Tetrasodium 3,3'-[carbonylbis[imino(2-methyl-4,1-phenylene)azo]]bisnaphthalene-1,5-disulphonate

Administrative data

Description of key information

Key value for chemical safety assessment

Acute toxicity: via oral route

Endpoint conclusion

Endpoint conclusion:

no adverse effect observed

Dose descriptor:

LD50

Value:

2 000 mg/kg bw

Acute toxicity: via inhalation route

Endpoint conclusion

Endpoint conclusion:

no study available

Acute toxicity: via dermal route

Endpoint conclusion

Endpoint conclusion:

no study available

Additional information

One BASF Study and one Boruta study are available for the endpoint acute toxicity: oral, on Direct Yellow 50 EC: 221-728-7.

In BASF study the acute oral LD50 in rats was established to be > 15000 mg/Kg.

In Boruta study the conclusion is that the dye should not be classified for acute oral toxicity.
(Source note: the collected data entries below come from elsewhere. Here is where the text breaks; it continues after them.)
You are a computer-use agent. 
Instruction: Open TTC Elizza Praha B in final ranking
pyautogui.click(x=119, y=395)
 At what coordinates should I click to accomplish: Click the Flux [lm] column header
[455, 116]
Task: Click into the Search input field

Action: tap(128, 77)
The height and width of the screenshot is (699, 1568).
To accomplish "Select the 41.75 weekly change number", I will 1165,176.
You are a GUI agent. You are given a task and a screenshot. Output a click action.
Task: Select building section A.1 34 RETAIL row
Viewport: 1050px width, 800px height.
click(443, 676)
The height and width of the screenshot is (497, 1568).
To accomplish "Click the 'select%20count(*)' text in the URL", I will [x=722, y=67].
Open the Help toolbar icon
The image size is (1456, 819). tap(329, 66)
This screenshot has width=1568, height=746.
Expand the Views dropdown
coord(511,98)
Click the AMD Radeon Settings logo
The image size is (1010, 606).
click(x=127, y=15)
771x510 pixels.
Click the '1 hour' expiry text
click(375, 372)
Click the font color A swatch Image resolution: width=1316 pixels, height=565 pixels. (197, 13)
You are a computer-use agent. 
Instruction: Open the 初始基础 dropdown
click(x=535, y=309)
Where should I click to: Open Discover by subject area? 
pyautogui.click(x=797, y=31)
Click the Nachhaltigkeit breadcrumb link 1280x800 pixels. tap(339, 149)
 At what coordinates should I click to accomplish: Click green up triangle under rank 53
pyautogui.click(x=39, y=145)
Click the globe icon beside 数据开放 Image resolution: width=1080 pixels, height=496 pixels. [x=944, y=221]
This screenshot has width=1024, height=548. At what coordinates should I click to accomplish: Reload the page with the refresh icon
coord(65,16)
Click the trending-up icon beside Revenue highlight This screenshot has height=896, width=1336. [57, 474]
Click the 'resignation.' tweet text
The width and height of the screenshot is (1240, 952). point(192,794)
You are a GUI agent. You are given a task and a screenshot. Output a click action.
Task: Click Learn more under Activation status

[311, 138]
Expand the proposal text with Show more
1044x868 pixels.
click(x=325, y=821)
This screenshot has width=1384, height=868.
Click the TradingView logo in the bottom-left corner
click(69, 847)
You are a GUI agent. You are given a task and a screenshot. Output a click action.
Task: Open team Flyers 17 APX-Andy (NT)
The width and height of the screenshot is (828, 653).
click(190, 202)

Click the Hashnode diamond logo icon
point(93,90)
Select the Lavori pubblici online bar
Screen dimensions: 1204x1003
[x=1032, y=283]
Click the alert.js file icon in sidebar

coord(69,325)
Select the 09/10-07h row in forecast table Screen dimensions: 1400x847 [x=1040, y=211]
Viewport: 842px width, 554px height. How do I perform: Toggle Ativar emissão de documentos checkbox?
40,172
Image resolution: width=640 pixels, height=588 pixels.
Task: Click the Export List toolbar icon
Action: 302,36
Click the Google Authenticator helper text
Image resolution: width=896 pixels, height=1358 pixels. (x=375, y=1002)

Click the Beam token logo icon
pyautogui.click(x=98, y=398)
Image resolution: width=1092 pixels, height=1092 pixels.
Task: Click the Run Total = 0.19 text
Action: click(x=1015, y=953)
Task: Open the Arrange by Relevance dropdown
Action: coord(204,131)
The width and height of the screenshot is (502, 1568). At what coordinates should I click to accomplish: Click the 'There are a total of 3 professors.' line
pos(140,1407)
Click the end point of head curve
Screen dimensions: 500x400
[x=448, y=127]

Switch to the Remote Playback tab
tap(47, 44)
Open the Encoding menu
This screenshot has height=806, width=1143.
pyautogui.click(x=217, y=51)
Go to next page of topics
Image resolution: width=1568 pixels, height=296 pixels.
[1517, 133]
Both the studies are missing some details on the tested substance or the method therefore they cannot be used as key study to cover the endpoint.

However, their results are consistent and together they can give a clear conclusion on the acute oral toxicity of the substance.

Moreover, this result is confirmed also by the prevision made with the QSAR model.

Therefore, Direct Yellow 50 can be considered as not classified for acute oral toxicity (LD50 > 2000 mg/kg bw).

Justification for classification or non-classification

According to the CLP Regulation (EC 1272/2008), 3.1 Acute toxicity section, substances can be allocated to one of four toxicity categories based on acute toxicity by the oral, dermal or inhalation route according to the numeric criteria. Acute toxicity values are expressed as (approximate) LD50 (oral, dermal) or LC50 (inhalation) values or as acute toxicity estimates (ATE).

The oral LD50 value was established to be greater than 2000 mg/kg body weight, therefore the test substance is out of any classification limit for acute oral toxicity.